The breast cancer findings of the Generations trial indicate that the risk reduction of breast cancer with arzoxifene is similar to that for other SERMs. Consequently, the usefulness of this drug for this purpose, should it have continued in clinical development, would have depended upon the spectrum of other benefits as well as the safety profile compared to other breast cancer risk reducing agents. Treatment with arzoxifene resulted in a significant 42 % reduction in vertebral fracture incidence, but no significant reduction in the incidence of non vertebral fracture, coronary events or stroke at 4 years, with no increase in overall serious adverse events. Arzoxifene was generally well tolerated but there was an increase in some gynecological-related adverse events, VTE, vasomotor symptoms, and muscle cramps [20]. For tamoxifen, the main risks associated with its use are an increased risk of endometrial atypia and cancer, VTE, vasomotor symptoms, and cataracts. Raloxifene does not have any adverse effects on the endometrium, but like other SERMs in clinical use, does increase the risk of VTE and vasomotor symptoms. Lasofoxifene 0.5 mg/day has been reported to reduce the incidence of vertebral fractures at 3–5 years, and the incidence of non vertebral fractures, and ER positive breast cancer at 5 years in postmenopausal women with osteoporosis; a lower dose of 0.25 mg/day was less effective and was associated with an unexplained increase in mortality compared to placebo [9]. There was no evidence that lasofoxifene increased the risk of major coronary events or stroke assessed as safety endpoints, with significantly fewer of these events reported in the lasofoxifene 0.5 mg/day versus placebo at 5 years.
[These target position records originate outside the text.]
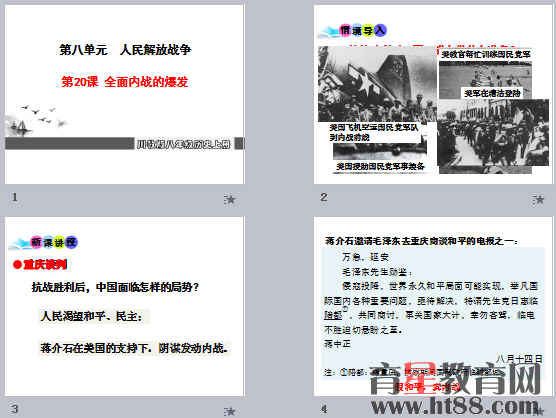The width and height of the screenshot is (556, 418).
Task: Click the heading 第八单元 人民解放战争
Action: [125, 50]
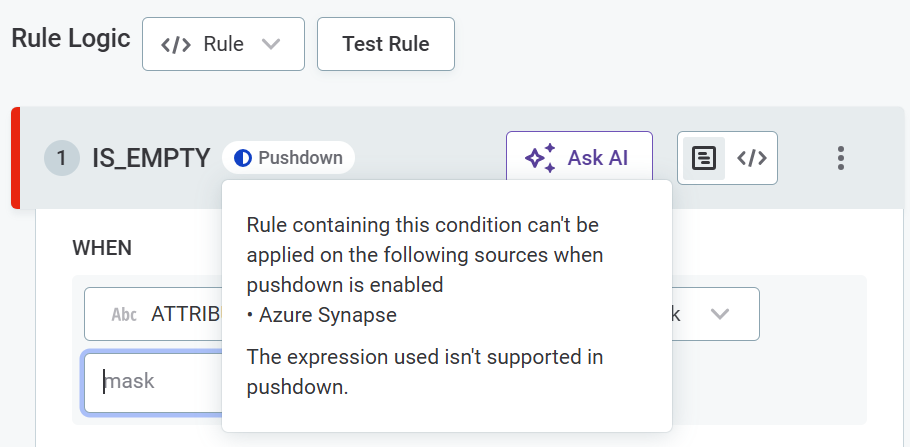The image size is (910, 447).
Task: Switch to the form view toggle
Action: [x=704, y=158]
The Generation trial has some limitations. The duration of follow up was short with no data to predict the overall long term risks and benefits. Two of the tamoxifen trials [24, 25] had longer follow up extending out to nearly 20 years, and in these studies, tamoxifen showed a continuing post treatment breast cancer risk reduction with toxicity confined for the most part to the treatment period. However, there is little information about the optimal duration of treatment with SERMs for breast cancer and fracture risk reduction or about the duration of the post treatment risk reduction benefits for outcomes in bone, breast, and blood vessels. A further limitation is that this study did not include an active control so direct comparison with other agents for breast cancer or fracture risk reduction is not possible. At the time that, the study was designed and enrolled there was no active control that was approved for both treatment of osteoporosis and for invasive breast cancer risk reduction.

In conclusion, the results from the Generations trial provide further evidence that SERMs can substantially reduce the risk of invasive ER-positive breast cancer in postmenopausal women. Unfortunately, although arzoxifene achieved the primary endpoint of invasive breast cancer risk reduction in this study, its anti-fracture efficacy compared with currently available osteoporosis treatments was not considered to be sufficient to justify further clinical development of the drug.